Gay men in those days wore suits and little narrow ties – and they were very elegant. When my brother Bobby came to the city, he worked as a waiter at a gay restaurant. He was beautiful, like a movie star, and he enjoyed having to fend them off every night. I was more narrow-minded. I had never seen any gay people before, and it was fascinating.
The most dreary thing in New York was to go to a female gay bar. They were just awful. But they were safe, since they were run by the Mafia and the Mafia was very rigid about good behavior. A guy I knew used to take me there because he thought it was funny. I was too stupefied to be understanding.
I couldn’t stand having a hangover, but Bobby didn’t know what one was. We lived for a time in one big room with two beds. We didn’t have any money so we’d go to the Automat and eat crackers and catsup.

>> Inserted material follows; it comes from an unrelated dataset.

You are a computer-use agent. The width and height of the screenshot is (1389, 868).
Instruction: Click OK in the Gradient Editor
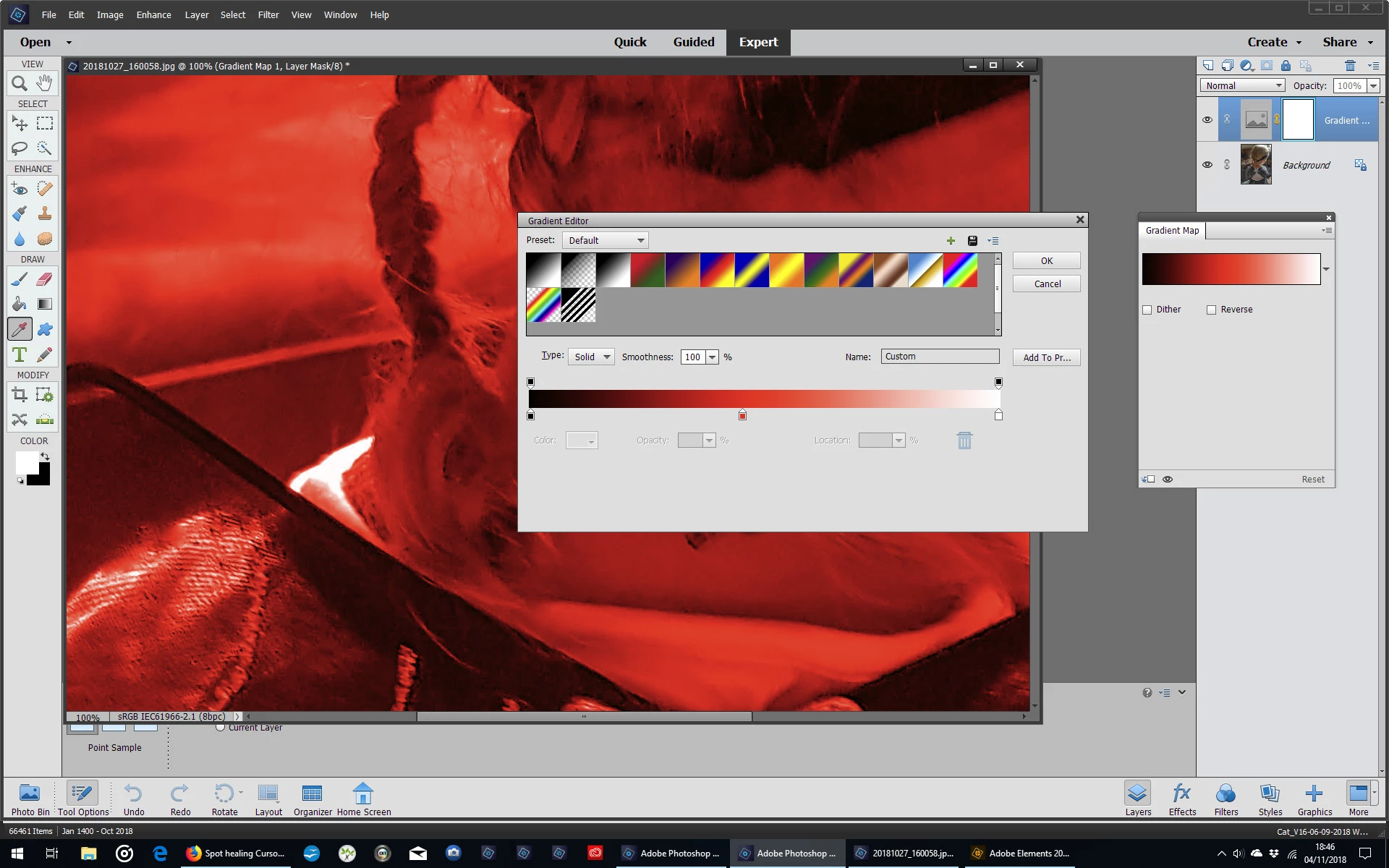pos(1046,261)
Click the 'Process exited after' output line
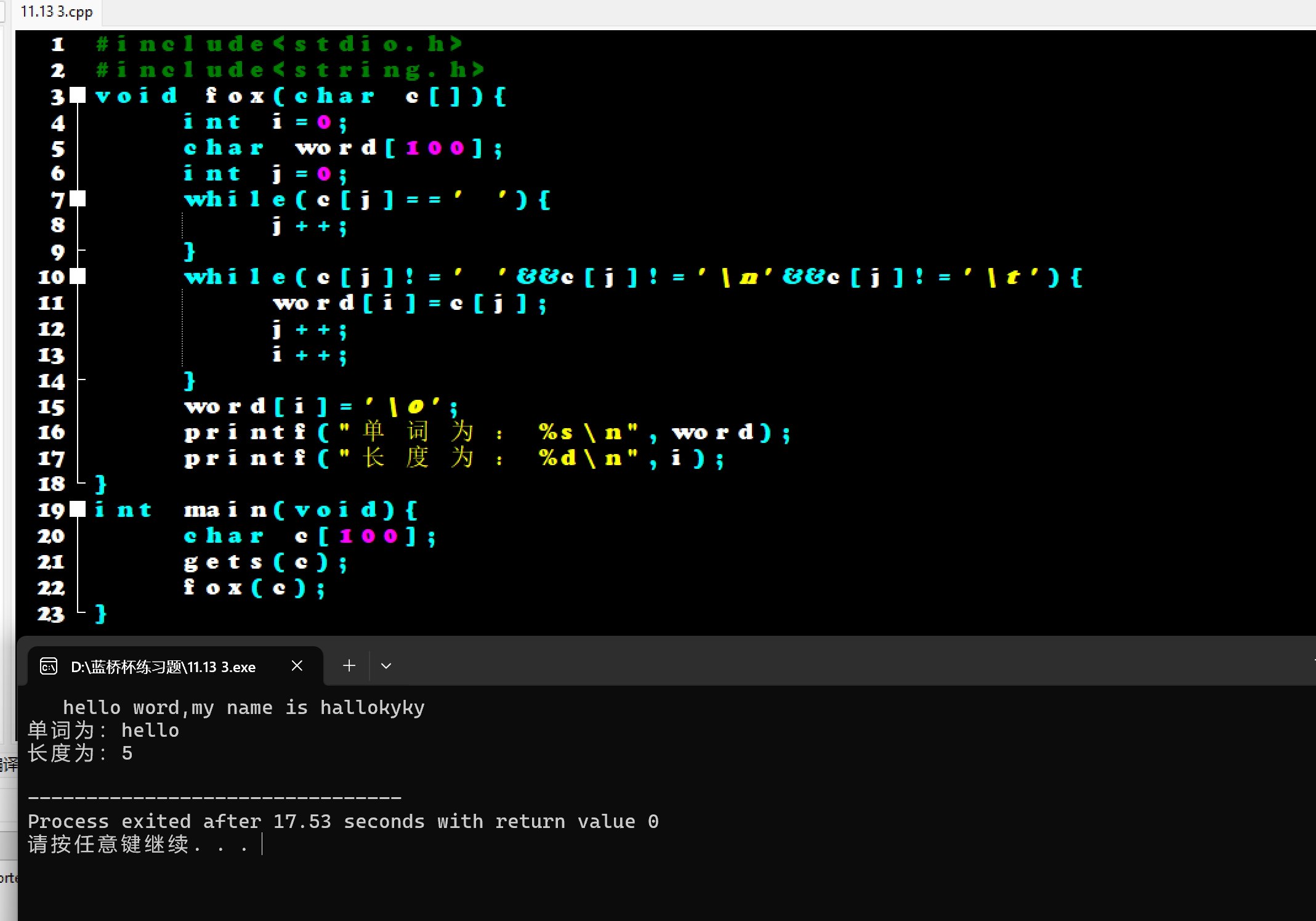Image resolution: width=1316 pixels, height=921 pixels. (343, 821)
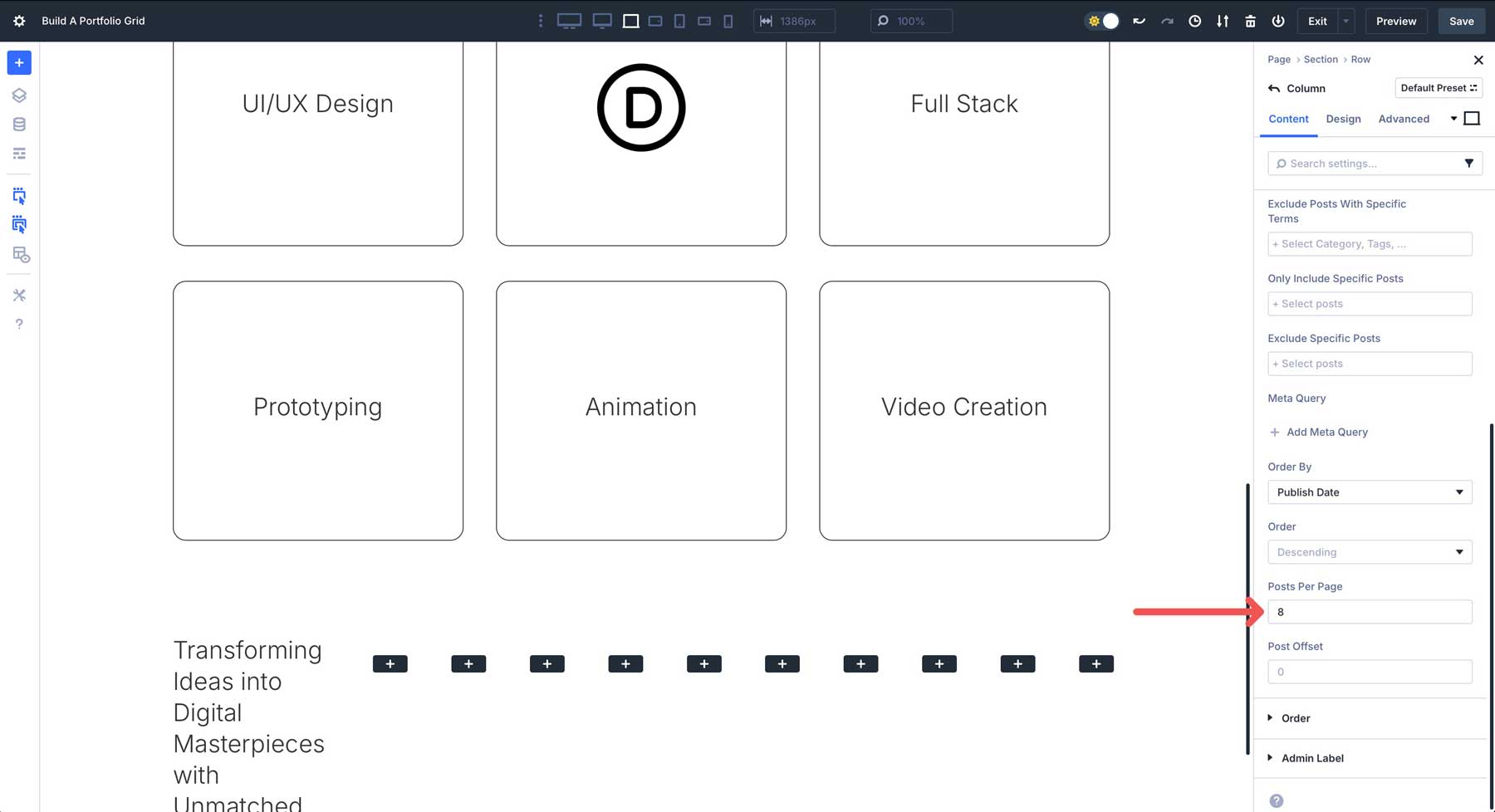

I remember walking around the city with $3 in my pocket and lucking into things – going into bars and nursing a drink and seeing some great nightclub act perform. That was one of the happiest times of my life, before I knew Bobby was an alcoholic.
After Scotty and Floyd got married and moved on, my roommate was a wonderful Jewish girl named Shirley Herz. I hate to say that all my friends were Jewish, but they were. I absorbed all their culture, both racial and theatrical, and by the end of the year I spoke a little Yiddish. When my father came to visit me, his racism just astonished me. We went to the Women’s Exchange, a very elegant Episcopalian place where women brought their embroidery, and he said, “This looks like the first civilized place with white people that we’ve seen in New York.” I was outraged. He thought I was a Communist. I didn’t even know what a Communist was.

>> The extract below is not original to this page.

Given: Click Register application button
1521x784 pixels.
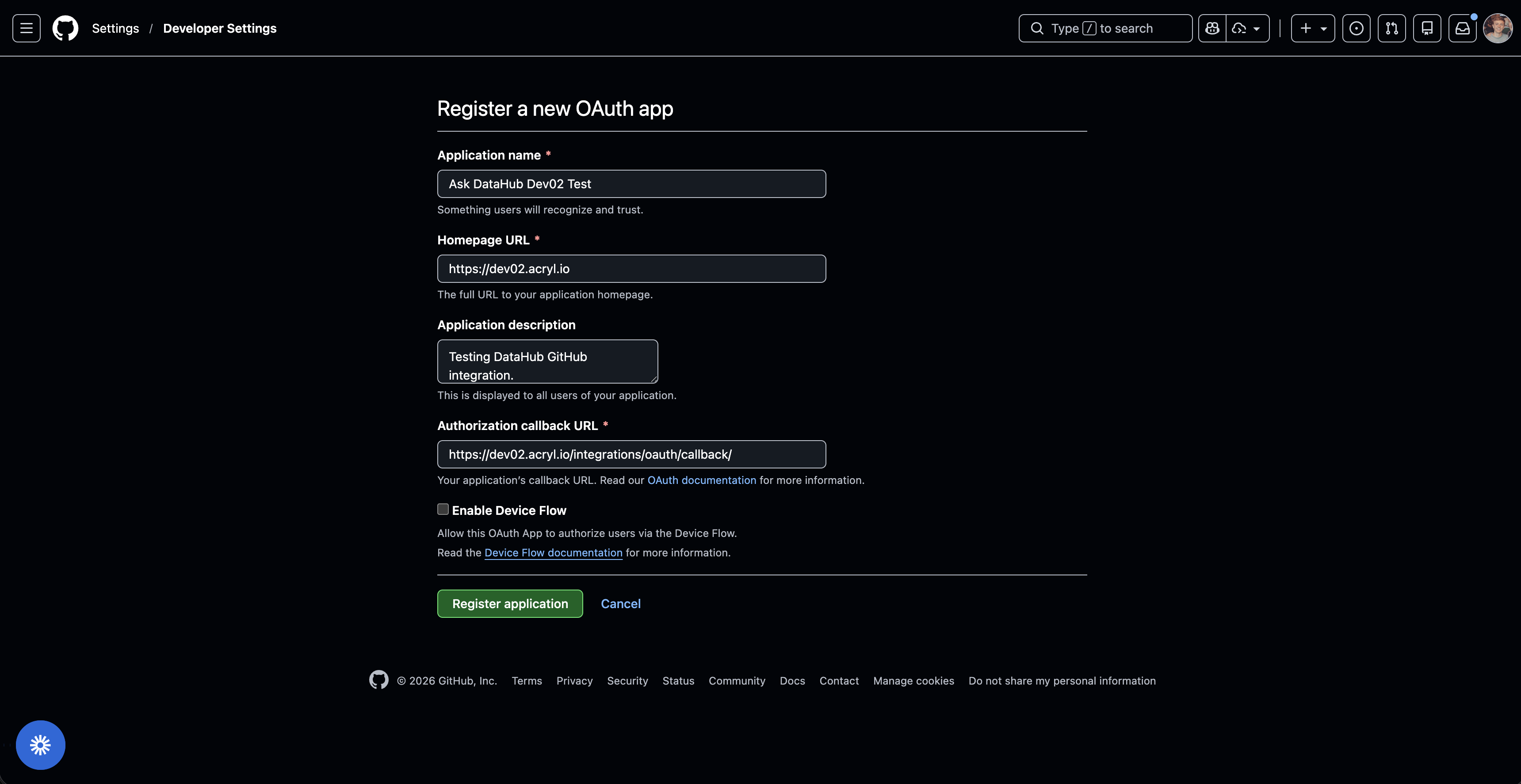Looking at the screenshot, I should [x=509, y=603].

I was a kid through my first marriage and college and I was a kid when I first got here. I wore bobby-sox and little filmy blouses you could see the brassiere through. I was much like “Mad Men’s” Peggy Olson, who I think is so awful. (I dislike remembering how callow and stupid I was.) But once Mike Wallace hired me at CBS radio, I just grew up. I began to have enormous respect for hard work, and I made a study of famous, important people. I learned how to dress, how to act, how to eat properly. I had my first artichoke in New York.
About 12 years after I arrived, my mother and father came to visit again. I had killed myself taking them around to theaters and restaurants, but they couldn’t wait to get back home. They had no concept of my real life, and couldn’t imagine anybody wanting to live in a small apartment and go to work every day. Then one night I took them to the Metropolitan Opera to see Leontyne Price in “Aida.” My parents were blown away. Even my father thought it was great; he didn’t object to a black woman playing an Egyptian. I remember that night well because it was so glorious, and it was the only thing I ever did that impressed them.
OK, that was then. Now is a lot later with much water over the bridge. I must say the other writers’ memories in this book get high marks for brevity, wit and trenchant looks back at themselves. I hope you’ll read the book itself. It’s just great.
But I get agita that I was so long-winded, so silly, so immature. I hope I’ve learned a lot of lessons since 1949.